So you have a server storing objects in a relational database, and an API, nowadays probably HTTP but it does not matter. Clients can fetch objects using the API. Obviously you do not want them loading too many objects at the same time, that would cause all kinds of performance issues. So you need a way to let clients request a manageable subset of all objects and iterate to finally obtain all objects. This is pagination.
I used to think it was a trivial problem. But given the number of complex and inefficient solutions I have seen over the years, I was clearly mistaken. Let us find out how to do it easily and efficiently.
Limit and offset
One of the first things you learn with SQL is how to use LIMIT
and OFFSET
to
restrict the number of rows to retrieve.
Let us define a user table and load 10 users after the first 20:
CREATE TABLE users
(id SERIAL PRIMARY KEY,
name VARCHAR NOT NULL);
SELECT * FROM users
LIMIT 10 OFFSET 20;
Have your clients send a limit and offset with each query, increment the offset
to iterate. Easy, but there is a problem: the highest the offset is, the slower
the request will be. LIMIT
and OFFSET
are applied after filtering, so if you
have a million users, selecting the last 10 ones will still require processing
the 999'990 before them. Not great.
Worse, this method can and will provide incorrect results when retrieving pages one after the other: adding rows to the table between each selection will make subsequent pages either miss rows or include some which we already returned in previous pages.
SQL Cursors
It can be tempting to use SQL cursors. After all, they let you consume rows iteratively without loading the whole result set in memory. But they are really not designed for the task: you would need to keep the associated database connection open between requests. Next idea.
Key-based pagination
Sometimes called “keyset” pagination, this method uses a key from the last row of the page you just loaded to obtain the next one efficiently.
Let us load the first page:
SELECT * FROM users
ORDER BY id
LIMIT 10;
Then for the next page, have the client provide the identifier of the last user in the page —let us say 42— and use it to load the second page:
SELECT * FROM users
ORDER BY id
WHERE id > 42
LIMIT 10;
Continue the same way for subsequent pages.
As long as you are filtering on an indexed expression, the database will
efficiently retrieve the rows for the page you requested. And you can use the
exact same method to order results in the other direction, just invert the
WHERE
expression.
You will also avoid the inconsistencies of the LIMIT
/OFFSET
method: if the
table is modified between two page retrieval operations, you may still miss rows
(nothing you can do about it unless you are willing to retrieve the entire table
in one operation), but you will not see rows from previous pages reappear in
subsequent pages. Your users will thank you (or more accurately they will open
less bug reports; even better).
Sorting
So you started using key-based pagination and everything looks fine, but now you need to sort results based on something else than the primary key. Your first idea could be to create an index on the column you want to use to sort, but it will not help: if multiple users have the same name, how will you select your pages?

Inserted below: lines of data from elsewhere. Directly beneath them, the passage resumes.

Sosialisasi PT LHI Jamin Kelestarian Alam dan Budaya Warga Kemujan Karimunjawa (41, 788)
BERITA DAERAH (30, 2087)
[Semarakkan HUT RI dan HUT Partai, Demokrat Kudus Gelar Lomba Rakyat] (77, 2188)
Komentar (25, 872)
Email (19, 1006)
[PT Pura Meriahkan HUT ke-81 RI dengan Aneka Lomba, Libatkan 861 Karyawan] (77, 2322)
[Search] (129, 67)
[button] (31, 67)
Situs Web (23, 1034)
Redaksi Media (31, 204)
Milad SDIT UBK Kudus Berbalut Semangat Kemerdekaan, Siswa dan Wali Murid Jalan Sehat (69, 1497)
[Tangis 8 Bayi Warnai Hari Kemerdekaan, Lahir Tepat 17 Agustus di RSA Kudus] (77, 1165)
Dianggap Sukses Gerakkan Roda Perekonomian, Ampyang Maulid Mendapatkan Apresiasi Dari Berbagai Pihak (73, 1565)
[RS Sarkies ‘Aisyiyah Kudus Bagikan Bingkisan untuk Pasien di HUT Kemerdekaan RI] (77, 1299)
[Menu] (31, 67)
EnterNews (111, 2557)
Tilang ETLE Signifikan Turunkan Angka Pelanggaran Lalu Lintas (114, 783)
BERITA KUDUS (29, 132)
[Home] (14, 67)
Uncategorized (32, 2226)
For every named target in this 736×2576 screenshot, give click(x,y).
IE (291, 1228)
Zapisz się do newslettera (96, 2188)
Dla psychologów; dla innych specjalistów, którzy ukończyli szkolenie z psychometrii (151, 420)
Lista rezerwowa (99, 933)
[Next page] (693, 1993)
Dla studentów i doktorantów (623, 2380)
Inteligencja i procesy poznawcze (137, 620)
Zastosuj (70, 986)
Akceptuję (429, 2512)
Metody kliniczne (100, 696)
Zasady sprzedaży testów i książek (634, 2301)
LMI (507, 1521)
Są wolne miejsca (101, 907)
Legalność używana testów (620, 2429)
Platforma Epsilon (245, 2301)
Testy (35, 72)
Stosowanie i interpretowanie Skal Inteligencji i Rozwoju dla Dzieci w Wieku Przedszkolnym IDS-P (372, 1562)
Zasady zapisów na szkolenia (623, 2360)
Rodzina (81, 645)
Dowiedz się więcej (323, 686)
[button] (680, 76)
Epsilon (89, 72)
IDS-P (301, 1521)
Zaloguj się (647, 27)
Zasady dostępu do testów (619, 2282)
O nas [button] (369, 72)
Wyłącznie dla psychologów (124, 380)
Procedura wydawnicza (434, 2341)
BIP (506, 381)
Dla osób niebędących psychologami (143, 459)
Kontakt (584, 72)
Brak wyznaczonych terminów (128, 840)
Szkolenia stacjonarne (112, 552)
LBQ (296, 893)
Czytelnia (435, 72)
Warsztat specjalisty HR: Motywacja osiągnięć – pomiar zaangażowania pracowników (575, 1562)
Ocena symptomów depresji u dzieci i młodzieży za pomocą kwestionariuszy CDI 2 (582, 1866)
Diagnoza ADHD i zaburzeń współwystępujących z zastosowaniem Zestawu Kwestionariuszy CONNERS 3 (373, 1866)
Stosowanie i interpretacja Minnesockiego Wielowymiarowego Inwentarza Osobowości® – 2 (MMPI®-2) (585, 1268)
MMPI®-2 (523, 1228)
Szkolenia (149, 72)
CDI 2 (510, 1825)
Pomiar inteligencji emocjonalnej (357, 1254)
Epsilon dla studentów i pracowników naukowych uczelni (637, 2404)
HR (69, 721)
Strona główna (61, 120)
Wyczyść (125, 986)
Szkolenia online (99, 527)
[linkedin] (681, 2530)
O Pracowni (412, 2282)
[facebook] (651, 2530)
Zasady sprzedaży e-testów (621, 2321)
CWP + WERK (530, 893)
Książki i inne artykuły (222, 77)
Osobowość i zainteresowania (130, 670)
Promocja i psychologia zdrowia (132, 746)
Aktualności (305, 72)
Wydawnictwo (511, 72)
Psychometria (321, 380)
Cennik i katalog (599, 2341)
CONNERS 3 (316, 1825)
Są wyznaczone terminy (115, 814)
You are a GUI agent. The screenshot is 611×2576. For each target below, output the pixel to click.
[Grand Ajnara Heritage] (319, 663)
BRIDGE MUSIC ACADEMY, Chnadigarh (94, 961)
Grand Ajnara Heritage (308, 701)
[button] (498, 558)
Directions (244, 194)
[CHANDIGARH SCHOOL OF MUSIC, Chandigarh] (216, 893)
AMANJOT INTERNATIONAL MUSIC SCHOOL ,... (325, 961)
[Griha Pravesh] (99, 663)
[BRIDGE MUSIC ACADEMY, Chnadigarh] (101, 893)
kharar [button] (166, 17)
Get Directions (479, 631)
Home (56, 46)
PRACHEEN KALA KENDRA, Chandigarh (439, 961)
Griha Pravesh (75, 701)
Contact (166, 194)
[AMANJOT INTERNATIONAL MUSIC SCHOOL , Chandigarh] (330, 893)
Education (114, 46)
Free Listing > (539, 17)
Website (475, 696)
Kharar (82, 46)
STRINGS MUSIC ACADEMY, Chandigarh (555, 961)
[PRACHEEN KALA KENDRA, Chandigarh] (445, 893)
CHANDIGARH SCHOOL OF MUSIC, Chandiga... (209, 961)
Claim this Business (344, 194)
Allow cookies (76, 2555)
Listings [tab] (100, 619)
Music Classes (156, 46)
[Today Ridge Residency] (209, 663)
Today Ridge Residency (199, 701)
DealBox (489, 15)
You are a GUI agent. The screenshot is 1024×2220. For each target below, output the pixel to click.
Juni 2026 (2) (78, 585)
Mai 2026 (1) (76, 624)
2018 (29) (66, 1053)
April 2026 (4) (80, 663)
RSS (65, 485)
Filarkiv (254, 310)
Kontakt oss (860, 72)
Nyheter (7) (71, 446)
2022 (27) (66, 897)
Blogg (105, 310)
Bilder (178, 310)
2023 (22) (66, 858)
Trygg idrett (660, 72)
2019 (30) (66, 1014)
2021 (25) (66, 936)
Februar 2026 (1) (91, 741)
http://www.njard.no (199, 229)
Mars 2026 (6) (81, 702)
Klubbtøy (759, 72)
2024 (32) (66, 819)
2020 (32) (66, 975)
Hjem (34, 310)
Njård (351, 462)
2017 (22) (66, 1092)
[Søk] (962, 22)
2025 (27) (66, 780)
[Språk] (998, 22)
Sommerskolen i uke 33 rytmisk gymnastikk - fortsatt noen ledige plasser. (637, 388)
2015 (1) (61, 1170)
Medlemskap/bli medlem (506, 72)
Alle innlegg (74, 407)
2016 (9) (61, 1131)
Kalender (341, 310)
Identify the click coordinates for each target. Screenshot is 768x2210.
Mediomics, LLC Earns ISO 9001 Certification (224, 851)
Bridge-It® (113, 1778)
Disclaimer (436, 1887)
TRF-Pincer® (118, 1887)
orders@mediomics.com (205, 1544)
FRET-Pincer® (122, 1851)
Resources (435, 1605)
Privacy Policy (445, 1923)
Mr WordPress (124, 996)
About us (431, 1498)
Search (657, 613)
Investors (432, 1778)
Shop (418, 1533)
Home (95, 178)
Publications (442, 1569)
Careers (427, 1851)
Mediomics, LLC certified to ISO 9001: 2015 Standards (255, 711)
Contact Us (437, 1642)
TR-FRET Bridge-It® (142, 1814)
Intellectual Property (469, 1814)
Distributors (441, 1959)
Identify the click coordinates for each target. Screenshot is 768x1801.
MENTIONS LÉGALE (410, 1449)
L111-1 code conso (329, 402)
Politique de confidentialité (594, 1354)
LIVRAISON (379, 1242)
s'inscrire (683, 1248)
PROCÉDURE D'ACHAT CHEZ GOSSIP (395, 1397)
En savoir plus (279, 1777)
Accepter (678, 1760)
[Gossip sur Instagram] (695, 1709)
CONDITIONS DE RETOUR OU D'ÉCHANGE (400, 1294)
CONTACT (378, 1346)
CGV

We could use an index on two columns, name
and id
to obtain the strict total
order we need then filter on these two columns:
CREATE INDEX users_name_id_idx
ON users (name, id);
SELECT * FROM users
WHERE (name, id) > ('bob', 42)
ORDER BY name, id
LIMIT 10;
But this is not standard SQL and would only work with databases supporting row-value comparisons.
Fortunately SQL lets you create indices on expressions and not just columns. So
we create our own single-value keys by concatenating values. Of course we need a
separator to avoid collisions: without it ('Bob', 42)
and ('Bob4', 2)
would
both yield the same 'Bob42'
key). The ASCII character set includes several
separator characters which are perfect for this use case since they are not
supposed to end up in your data (if they do, use another character); let us use
the unit separator 0x1f
:
CREATE INDEX users_name_pagination_idx
ON users ((name || E'\x1f' || id));
Load the first page:
SELECT * FROM users
ORDER BY name || E'\x1f' || id
LIMIT 10;
And assuming the last user of the first page had the name Bob
and the
identifier 42
, Load the second page.
SELECT * FROM users
WHERE name || E'\x1f' || id > E'Bob\x1f42'
ORDER BY name || E'\x1f' || id
LIMIT 10;
Annoying to type but efficient and easy to generate. Of course you will want to make it easy for your clients: when returning a page, compute the key for the previous and next page and return them along the objects. The client can then trivially fetch the previous or next page.
Need to support multiple sort criteria? Just create an index for each of them.
That wasn’t so hard right?